Fifa and Uefa, we haven’t bumped our heads and forgotten your staggering levels of corruption. To the former, not background noise that you’re hosting a World Cup in Qatar, with its atrocious human rights record, prohibition of homosexuality and the systematic exploitation of migrant workers through elements of the kafala – sponsorship – scheme that still exists.

Uefa, the expanded Champions League is an abomination with its 100 more fixtures every season. Remove the two places now reserved for clubs with the highest coefficient not to qualify.

There is an overflow of wrongs to get through, like football’s unhealthy relationship with betting companies.

But above everything, the past 48 hours has shown us that football can indeed be more bullish with racism.

There was a willingness to bar players from representing their countries if they belonged to a Super League club, despite them not even wanting the new tournament.

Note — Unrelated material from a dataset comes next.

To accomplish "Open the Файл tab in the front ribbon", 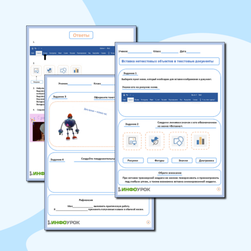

Yet Uefa recently handed out a meagre 10-game ban to Slavia Prague’s Ondrej Kudela for “racist behaviour” towards Glen Kamara in the Europa League. It was the minimum sentence they could impose. The Rangers player, who naturally retaliated to being dehumanised and labelled a “f*****g monkey”, received a three-match suspension for assault.

There was rightly an outcry over the weak punishment for Kudela and bewilderment over penalising Kamara for being racially attacked. Uefa executive Alexey Sorokin’s stance? He felt it was a “waste of time” to criticise the decisions.

EPA
EPA

Pardon me? When is it ever pointless to pick at pitiable punishments that do little to dissuade future perpetrators? How is it a waste of time to highlight the insanity of disciplining the victim? Why should holding authorities to account by questioning where their priorities lie be termed futile?

The weak reactions to racism will no longer be tolerated. Save your outrage and fancy campaigns and show us “legislative bombs,” expulsions, meaningful bans and proper fines.

Take on the reactive, derisory approach from social media companies to the discriminatory abuse on their platforms.

Copyright infringement, a monetary concern, is treated like a crime. But you can be hateful, dehumanise people, and wish death upon them almost at will online.

We demand the same intention, aggression and real action to racism, or the death of migrant workers while working on stadiums, or homophobia, or sexism, or any other unacceptable element in football not linked to finances.

Show us you really do care about the game, about its people, and not just the riches it generates.

We’ve witnessed how rapidly and resolutely the game can unite and go on the attack to eradicate an ill.

Now we must expect and force it to do the same in all harmful matters – the ones much more significant than adding zeroes to an industry already far too often shaped by how best to further balloon overflowing pockets.